One of the hard lessons the World Health Organization learned during the Ebola outbreak in West Africa was this: Other diseases can be forgotten and take a deadlier toll.
The WHO is now warning that the battle against malaria in sub-Saharan Africa, where it already kills hundreds of thousands of people a year, could be set back by 20 years as countries focus energy and resources on containing the coronavirus.
The WHO said new projections indicate that in a worst-case scenario, 769,000 people could die of malaria in sub-Saharan Africa this year as campaigns to combat it are interrupted.
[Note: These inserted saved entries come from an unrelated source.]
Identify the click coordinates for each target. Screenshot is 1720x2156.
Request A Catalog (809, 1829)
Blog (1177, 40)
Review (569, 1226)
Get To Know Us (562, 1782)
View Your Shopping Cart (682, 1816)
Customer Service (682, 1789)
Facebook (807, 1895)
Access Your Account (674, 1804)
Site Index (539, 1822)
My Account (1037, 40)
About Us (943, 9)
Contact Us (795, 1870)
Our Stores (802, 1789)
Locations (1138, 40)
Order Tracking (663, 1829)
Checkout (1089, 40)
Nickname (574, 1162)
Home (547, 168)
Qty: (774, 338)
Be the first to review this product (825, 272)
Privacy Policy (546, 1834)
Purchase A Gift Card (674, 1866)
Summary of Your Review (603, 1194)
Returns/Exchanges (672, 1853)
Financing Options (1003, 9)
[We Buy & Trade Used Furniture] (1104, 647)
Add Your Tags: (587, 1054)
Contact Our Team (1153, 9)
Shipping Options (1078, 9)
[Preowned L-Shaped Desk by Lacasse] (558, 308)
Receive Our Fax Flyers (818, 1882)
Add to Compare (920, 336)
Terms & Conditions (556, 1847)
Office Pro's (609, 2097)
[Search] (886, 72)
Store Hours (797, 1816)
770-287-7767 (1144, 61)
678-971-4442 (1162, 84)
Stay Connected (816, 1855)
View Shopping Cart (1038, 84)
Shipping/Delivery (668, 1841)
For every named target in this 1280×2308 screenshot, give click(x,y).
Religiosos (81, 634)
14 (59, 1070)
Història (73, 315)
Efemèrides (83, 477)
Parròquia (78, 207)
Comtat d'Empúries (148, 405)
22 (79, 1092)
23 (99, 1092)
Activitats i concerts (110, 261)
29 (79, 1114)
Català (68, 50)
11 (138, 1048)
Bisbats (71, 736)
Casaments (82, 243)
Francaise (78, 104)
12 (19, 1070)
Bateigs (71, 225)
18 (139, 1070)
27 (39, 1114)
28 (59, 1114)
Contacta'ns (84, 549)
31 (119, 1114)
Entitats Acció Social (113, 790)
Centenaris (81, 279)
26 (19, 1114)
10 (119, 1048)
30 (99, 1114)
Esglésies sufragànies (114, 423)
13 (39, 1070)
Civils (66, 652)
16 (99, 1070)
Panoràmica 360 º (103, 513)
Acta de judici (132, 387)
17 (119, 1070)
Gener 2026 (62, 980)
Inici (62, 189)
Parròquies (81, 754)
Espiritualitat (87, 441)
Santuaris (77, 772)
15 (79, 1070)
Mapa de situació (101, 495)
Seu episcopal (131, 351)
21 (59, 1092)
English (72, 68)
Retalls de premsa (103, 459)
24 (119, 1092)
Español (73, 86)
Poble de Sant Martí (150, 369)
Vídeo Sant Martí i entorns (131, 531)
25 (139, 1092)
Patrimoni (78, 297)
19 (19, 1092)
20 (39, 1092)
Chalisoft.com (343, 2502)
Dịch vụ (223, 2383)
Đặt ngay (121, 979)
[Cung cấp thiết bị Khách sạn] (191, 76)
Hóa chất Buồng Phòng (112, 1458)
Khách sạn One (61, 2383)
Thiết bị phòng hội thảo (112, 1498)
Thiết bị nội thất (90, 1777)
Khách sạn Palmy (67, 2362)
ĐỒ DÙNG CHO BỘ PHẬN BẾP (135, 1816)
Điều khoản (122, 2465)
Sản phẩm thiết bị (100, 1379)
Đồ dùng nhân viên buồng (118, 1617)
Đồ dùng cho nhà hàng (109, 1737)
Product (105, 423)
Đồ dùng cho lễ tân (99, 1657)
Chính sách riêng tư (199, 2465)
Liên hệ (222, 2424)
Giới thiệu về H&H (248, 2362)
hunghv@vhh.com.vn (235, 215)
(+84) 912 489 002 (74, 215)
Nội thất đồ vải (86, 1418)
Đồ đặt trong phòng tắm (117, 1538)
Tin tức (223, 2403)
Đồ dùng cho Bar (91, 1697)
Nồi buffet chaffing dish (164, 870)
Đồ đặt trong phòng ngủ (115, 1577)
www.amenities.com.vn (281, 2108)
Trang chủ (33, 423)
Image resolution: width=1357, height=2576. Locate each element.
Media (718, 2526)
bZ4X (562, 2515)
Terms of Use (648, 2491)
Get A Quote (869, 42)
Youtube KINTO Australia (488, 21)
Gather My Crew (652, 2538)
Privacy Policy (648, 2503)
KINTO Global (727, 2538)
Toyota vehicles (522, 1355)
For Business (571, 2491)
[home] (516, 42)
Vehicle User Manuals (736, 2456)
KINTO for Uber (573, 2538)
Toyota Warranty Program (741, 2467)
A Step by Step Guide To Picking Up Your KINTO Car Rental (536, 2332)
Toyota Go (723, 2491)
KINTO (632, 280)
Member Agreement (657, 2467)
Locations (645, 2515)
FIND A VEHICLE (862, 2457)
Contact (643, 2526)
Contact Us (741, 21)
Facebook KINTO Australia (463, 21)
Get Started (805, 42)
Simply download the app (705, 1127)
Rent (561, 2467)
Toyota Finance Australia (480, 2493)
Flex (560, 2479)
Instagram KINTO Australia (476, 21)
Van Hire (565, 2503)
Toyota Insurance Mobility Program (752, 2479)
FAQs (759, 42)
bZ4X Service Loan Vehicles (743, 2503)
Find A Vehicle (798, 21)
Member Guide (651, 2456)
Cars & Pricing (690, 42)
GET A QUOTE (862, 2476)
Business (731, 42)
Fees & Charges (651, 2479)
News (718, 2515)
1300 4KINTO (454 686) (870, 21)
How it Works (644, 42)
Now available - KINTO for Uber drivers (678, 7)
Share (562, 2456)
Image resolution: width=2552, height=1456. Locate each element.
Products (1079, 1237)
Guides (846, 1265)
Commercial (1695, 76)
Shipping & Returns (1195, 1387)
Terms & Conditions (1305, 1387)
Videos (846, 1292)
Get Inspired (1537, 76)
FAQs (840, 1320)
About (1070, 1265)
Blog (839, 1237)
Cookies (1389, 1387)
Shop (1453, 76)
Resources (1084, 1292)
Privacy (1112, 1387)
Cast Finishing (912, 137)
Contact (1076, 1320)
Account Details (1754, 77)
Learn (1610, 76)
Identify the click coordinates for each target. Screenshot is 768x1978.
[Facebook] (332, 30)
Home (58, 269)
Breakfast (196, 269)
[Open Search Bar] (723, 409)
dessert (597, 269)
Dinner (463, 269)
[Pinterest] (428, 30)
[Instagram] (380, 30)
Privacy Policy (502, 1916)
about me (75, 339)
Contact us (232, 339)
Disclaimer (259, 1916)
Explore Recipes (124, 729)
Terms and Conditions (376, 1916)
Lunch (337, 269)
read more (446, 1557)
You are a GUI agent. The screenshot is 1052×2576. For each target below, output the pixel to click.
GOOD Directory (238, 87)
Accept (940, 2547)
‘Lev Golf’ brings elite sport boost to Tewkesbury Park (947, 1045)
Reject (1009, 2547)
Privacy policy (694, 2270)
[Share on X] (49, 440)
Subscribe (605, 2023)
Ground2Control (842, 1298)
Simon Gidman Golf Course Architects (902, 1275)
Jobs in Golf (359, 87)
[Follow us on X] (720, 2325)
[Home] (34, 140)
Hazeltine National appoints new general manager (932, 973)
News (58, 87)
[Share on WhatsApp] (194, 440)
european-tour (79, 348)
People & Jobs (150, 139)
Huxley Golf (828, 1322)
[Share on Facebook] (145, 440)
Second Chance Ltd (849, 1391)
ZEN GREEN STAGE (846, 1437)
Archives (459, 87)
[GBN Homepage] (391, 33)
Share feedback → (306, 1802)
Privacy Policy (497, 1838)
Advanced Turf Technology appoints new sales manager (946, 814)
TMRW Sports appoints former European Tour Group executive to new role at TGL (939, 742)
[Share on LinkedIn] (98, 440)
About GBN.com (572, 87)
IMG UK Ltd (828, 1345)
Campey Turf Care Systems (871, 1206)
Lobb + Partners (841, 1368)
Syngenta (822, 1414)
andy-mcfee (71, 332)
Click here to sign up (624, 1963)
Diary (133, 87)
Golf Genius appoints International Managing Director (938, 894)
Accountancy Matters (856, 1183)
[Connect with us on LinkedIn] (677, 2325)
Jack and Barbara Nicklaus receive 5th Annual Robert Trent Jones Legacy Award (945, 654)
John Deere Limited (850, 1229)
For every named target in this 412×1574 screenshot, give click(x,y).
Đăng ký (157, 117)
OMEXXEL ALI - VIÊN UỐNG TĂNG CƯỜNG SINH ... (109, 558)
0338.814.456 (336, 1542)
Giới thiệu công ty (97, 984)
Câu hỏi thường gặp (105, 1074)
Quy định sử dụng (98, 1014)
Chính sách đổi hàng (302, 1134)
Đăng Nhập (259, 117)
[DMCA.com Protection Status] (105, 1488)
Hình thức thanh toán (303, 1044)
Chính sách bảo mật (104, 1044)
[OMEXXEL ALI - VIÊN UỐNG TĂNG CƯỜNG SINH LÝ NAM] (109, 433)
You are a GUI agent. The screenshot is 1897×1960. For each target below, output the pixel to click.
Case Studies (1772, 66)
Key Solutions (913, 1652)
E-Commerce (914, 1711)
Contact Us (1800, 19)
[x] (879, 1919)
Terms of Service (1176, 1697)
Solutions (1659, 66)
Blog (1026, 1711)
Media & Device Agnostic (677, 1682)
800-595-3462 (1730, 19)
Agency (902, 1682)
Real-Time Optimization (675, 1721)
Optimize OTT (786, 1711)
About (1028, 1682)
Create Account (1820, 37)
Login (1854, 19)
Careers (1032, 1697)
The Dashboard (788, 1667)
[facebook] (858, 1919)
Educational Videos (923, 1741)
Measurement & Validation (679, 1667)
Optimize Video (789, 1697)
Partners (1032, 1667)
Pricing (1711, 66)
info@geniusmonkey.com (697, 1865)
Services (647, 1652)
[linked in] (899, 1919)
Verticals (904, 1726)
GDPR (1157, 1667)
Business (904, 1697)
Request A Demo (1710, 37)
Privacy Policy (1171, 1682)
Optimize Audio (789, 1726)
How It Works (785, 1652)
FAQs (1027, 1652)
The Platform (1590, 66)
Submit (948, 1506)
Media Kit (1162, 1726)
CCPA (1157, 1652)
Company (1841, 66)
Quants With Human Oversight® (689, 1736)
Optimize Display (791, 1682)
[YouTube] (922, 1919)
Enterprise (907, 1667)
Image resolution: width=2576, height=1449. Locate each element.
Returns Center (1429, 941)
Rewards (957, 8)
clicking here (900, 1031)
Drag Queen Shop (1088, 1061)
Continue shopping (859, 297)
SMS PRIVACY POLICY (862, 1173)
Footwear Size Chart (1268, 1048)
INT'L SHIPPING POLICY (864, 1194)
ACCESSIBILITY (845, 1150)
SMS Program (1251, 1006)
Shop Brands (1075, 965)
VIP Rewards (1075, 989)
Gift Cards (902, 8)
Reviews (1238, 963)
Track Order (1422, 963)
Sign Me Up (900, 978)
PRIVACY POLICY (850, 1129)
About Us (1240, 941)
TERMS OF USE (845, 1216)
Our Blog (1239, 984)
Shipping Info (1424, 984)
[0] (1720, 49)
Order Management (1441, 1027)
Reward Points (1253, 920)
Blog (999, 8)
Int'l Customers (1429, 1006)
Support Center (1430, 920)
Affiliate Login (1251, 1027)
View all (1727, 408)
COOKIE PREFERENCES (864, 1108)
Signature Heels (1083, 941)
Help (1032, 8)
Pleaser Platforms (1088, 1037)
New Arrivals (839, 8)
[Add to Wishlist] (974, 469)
That’s more than double the deaths in the last detailed count two years ago, when more than 360,000 people died, and would be the worst figures for the region since 2000.
“We must not turn back the clock,” Matshidiso Moeti, WHO regional director for Africa, said Thursday.
While health experts express fears that the coronavirus pandemic could erode the global fight against many diseases, sub-Saharan Africa is by far the worst affected by malaria. It had 93% of the world’s cases and 94% of deaths in 2018, the WHO said. The deaths were mainly children under the age of 5.
There have already been “severe disruptions” to anti-malaria campaigns and access to anti-malaria medication in Africa, WHO said.
The warning came ahead of World Malaria Day on Saturday. Malaria remains one of the leading killers in low-income countries.
“I urge all countries to not lose focus on their gains made in health as they adapt to tackle this new threat,” Moeti said. “We saw with the Ebola virus disease outbreak in West Africa that we lost more people to malaria, for instance, than we lost to the Ebola outbreak. Let us not repeat that with COVID-19.”
Africa has reported more than 27,000 cases of COVID-19 and nearly 1,300 deaths, according to the Africa Centers for Disease Control and Prevention. The continent is at a point in the outbreak that more than one health expert has referred to as the calm before the storm.
“This means that countries across the region have a critical window of opportunity to minimize disruptions in malaria prevention and treatment and save lives,” WHO said in a statement aimed at highlighting the threat malaria still poses.
Malaria isn’t the only concern.
Immunization campaigns to protect children against measles, polio and yellow fever are also affected, and not just in Africa.
Earlier this month, the Measles and Rubella Initiative said more than 24 countries including South Sudan, Mexico and Bangladesh had suspended immunizations, and that figure could rise to 37. More than 117 million children may miss out on receiving possibly life-saving vaccines for measles, which has seen a resurgence in recent years.
Perhaps the most alarming suspension of an immunization program has occurred in Congo, where more than 6,000 people have died in the world’s largest current measles outbreak. The outbreak has lasted over a year, an immensely frustrating development for health officials given that a vaccine was developed more than 50 years ago.